Mike pointed out the new wolf acclimation pen south of our position. That was where we had carried the fence panels last fall. Two unrelated wolves, a male and a female, had been placed there in January. Later the Leopold wolves had chosen their den site just a mile away. The original plan had been to release the two wolves in the pen in the area, but the Leopold den meant another site had to be found to set them free. A temporary pen was put up south of Old Faithful, near the Lone Star Geyser. The pair were moved to that pen, soon released, and named the Lone Star pack. Not long after leaving the pen, the female stepped into a hot spring and later died of her injuries. The male left the area, wandered throughout the park, and died two years later well to the east at Lake Yellowstone.
I signed up as a Wolf Project volunteer, which allowed me to use telemetry equipment to help find and monitor the Leopold pack when I was not working my regular naturalist job. As a volunteer, I had to fill out detailed forms on the wolves I observed and list the times of all their behavior. I spent many days on South Butte throughout the summer, and my time there gave me a chance to study parental care of young pups, pup behavior, and wolf hunting methods. In addition, I got to watch a new pair of wolves, together only a few months, to observe how they interacted in the early stages of their relationship and witness how they bonded.
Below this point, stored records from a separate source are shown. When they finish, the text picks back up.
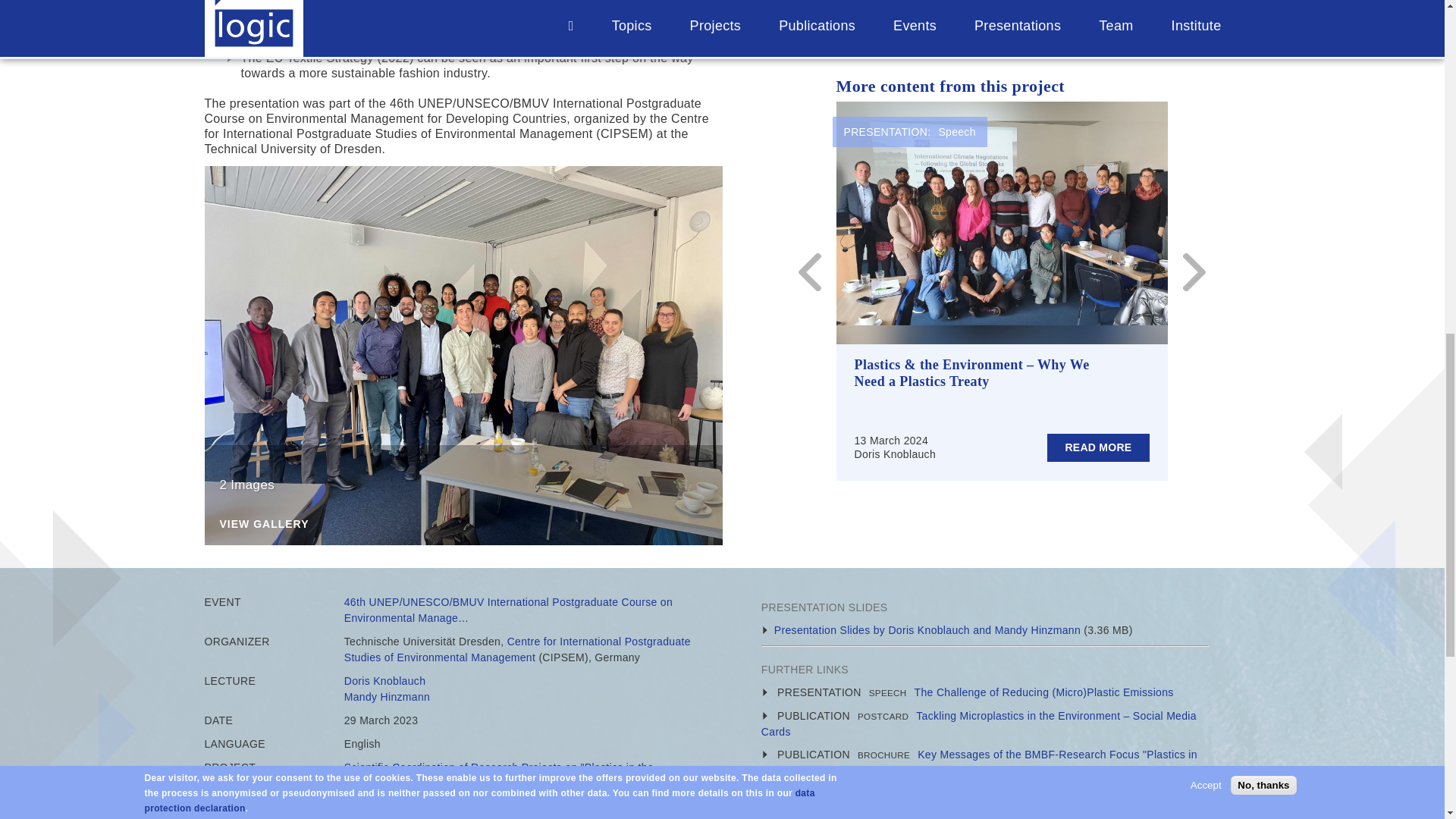
Knoblauch-Hinzmann-2023-03-29.pdf (927, 630)
Given the description of an element on the screen output the (x, y) to click on. 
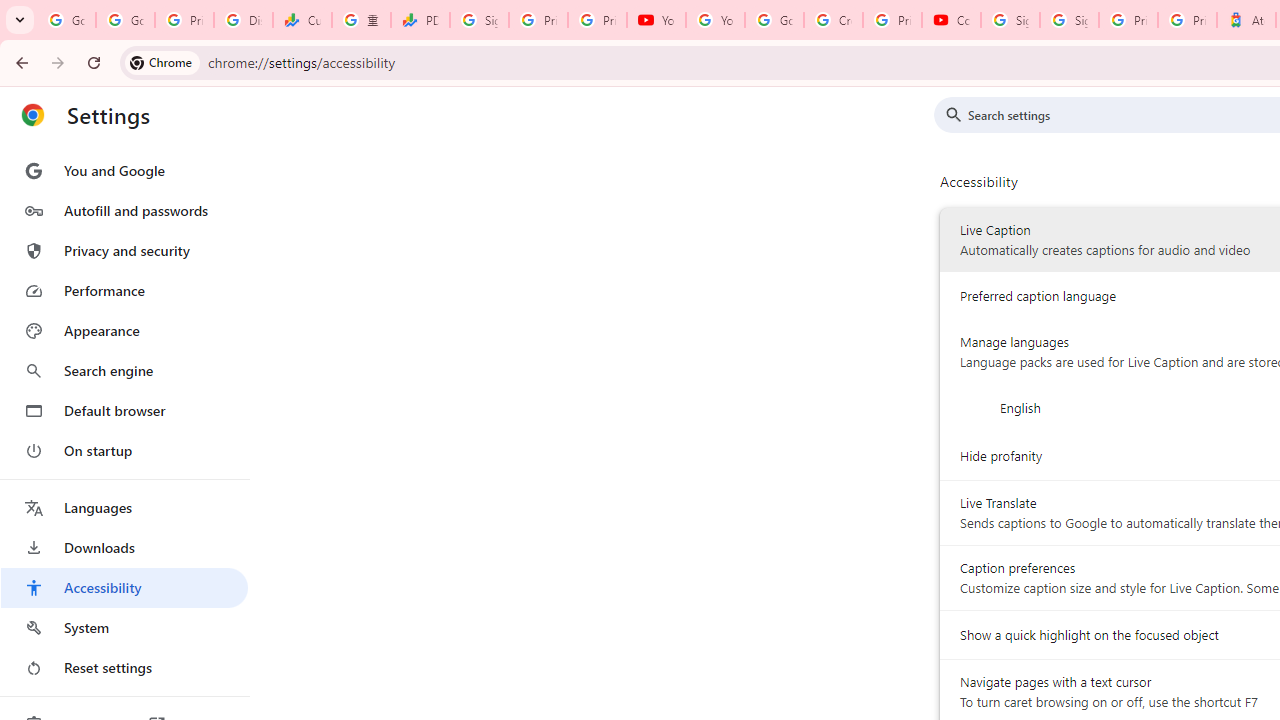
Sign in - Google Accounts (1010, 20)
Create your Google Account (832, 20)
Privacy Checkup (597, 20)
Autofill and passwords (124, 210)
Two days after going on the hike with Mike, I went back up on South Butte and spotted the Leopold alpha female bedded down just north of the small forest where she had her den. That was my first sighting of her, for I had not seen her at all in 1995. She later got up and went to a nearby elk carcass. Fog rolled in and I lost sight of her. When it lifted, 7 was gone and was probably in the den forest attending to her three pups.
I stayed all day and in the early evening spotted the black alpha male. He approached the den forest from the west and disappeared into the trees. Right after that, the female also came in from the west. As she moved toward the forest, she stopped and stared into a gully at the edge of the trees, then ran down into it, like she was excited at seeing her mate.